**What you are asked to do:** All of the data is to be copied word for word.
%%
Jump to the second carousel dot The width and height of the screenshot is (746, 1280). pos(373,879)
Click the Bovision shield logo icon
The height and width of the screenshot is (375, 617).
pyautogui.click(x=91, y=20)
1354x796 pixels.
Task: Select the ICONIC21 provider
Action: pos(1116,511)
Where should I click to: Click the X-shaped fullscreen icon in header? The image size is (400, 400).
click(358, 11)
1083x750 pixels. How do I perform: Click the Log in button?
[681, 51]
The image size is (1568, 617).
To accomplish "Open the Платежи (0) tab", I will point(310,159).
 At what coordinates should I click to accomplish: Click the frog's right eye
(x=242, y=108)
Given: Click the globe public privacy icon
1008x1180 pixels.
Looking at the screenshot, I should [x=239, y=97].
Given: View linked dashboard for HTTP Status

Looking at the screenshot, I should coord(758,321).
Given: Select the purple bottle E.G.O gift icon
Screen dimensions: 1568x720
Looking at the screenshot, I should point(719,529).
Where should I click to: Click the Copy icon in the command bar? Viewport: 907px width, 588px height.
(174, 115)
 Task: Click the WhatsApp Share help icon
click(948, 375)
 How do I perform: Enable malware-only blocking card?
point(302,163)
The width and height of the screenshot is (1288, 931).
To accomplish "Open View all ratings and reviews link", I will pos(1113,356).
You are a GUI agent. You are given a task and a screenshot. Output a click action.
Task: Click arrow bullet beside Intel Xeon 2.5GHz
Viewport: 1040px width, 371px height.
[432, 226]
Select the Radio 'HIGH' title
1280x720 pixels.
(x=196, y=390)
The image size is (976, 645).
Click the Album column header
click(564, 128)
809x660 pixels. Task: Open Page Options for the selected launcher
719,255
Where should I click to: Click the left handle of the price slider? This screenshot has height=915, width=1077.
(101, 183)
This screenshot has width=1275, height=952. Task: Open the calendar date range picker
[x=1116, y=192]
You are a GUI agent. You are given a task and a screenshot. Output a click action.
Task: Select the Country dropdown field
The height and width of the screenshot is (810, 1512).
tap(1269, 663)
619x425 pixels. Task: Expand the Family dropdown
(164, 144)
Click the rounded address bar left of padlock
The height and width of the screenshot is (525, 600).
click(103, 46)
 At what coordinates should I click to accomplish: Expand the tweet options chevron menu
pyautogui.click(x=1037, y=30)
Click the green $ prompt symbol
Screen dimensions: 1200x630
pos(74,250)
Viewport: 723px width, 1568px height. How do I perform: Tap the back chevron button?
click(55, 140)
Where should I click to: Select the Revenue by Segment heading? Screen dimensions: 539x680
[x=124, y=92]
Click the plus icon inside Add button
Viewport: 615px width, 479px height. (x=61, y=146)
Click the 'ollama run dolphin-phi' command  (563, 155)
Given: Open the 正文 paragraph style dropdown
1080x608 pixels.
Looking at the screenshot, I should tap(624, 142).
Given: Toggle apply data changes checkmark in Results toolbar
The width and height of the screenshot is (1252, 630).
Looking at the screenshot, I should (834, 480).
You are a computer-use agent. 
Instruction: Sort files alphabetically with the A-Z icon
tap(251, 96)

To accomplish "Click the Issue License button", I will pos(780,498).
%%
**Solution below:**
Jump to the second carousel dot The width and height of the screenshot is (746, 1280). pos(373,879)
Click the Bovision shield logo icon
The height and width of the screenshot is (375, 617).
pyautogui.click(x=91, y=20)
1354x796 pixels.
Task: Select the ICONIC21 provider
Action: pos(1116,511)
Where should I click to: Click the X-shaped fullscreen icon in header? The image size is (400, 400).
click(358, 11)
1083x750 pixels. How do I perform: Click the Log in button?
[681, 51]
The image size is (1568, 617).
To accomplish "Open the Платежи (0) tab", I will point(310,159).
 At what coordinates should I click to accomplish: Click the frog's right eye
(x=242, y=108)
Given: Click the globe public privacy icon
1008x1180 pixels.
Looking at the screenshot, I should [x=239, y=97].
Given: View linked dashboard for HTTP Status

Looking at the screenshot, I should coord(758,321).
Given: Select the purple bottle E.G.O gift icon
Screen dimensions: 1568x720
Looking at the screenshot, I should point(719,529).
Where should I click to: Click the Copy icon in the command bar? Viewport: 907px width, 588px height.
(174, 115)
 Task: Click the WhatsApp Share help icon
click(948, 375)
 How do I perform: Enable malware-only blocking card?
point(302,163)
The width and height of the screenshot is (1288, 931).
To accomplish "Open View all ratings and reviews link", I will pos(1113,356).
You are a GUI agent. You are given a task and a screenshot. Output a click action.
Task: Click arrow bullet beside Intel Xeon 2.5GHz
Viewport: 1040px width, 371px height.
[432, 226]
Select the Radio 'HIGH' title
1280x720 pixels.
(x=196, y=390)
The image size is (976, 645).
Click the Album column header
click(564, 128)
809x660 pixels. Task: Open Page Options for the selected launcher
719,255
Where should I click to: Click the left handle of the price slider? This screenshot has height=915, width=1077.
(101, 183)
This screenshot has width=1275, height=952. Task: Open the calendar date range picker
[x=1116, y=192]
You are a GUI agent. You are given a task and a screenshot. Output a click action.
Task: Select the Country dropdown field
The height and width of the screenshot is (810, 1512).
tap(1269, 663)
619x425 pixels. Task: Expand the Family dropdown
(164, 144)
Click the rounded address bar left of padlock
The height and width of the screenshot is (525, 600).
click(103, 46)
 At what coordinates should I click to accomplish: Expand the tweet options chevron menu
pyautogui.click(x=1037, y=30)
Click the green $ prompt symbol
Screen dimensions: 1200x630
pos(74,250)
Viewport: 723px width, 1568px height. How do I perform: Tap the back chevron button?
click(55, 140)
Where should I click to: Select the Revenue by Segment heading? Screen dimensions: 539x680
[x=124, y=92]
Click the plus icon inside Add button
Viewport: 615px width, 479px height. (x=61, y=146)
Click the 'ollama run dolphin-phi' command  (563, 155)
Given: Open the 正文 paragraph style dropdown
1080x608 pixels.
Looking at the screenshot, I should tap(624, 142).
Given: Toggle apply data changes checkmark in Results toolbar
The width and height of the screenshot is (1252, 630).
Looking at the screenshot, I should (834, 480).
You are a computer-use agent. 
Instruction: Sort files alphabetically with the A-Z icon
tap(251, 96)

To accomplish "Click the Issue License button", I will pos(780,498).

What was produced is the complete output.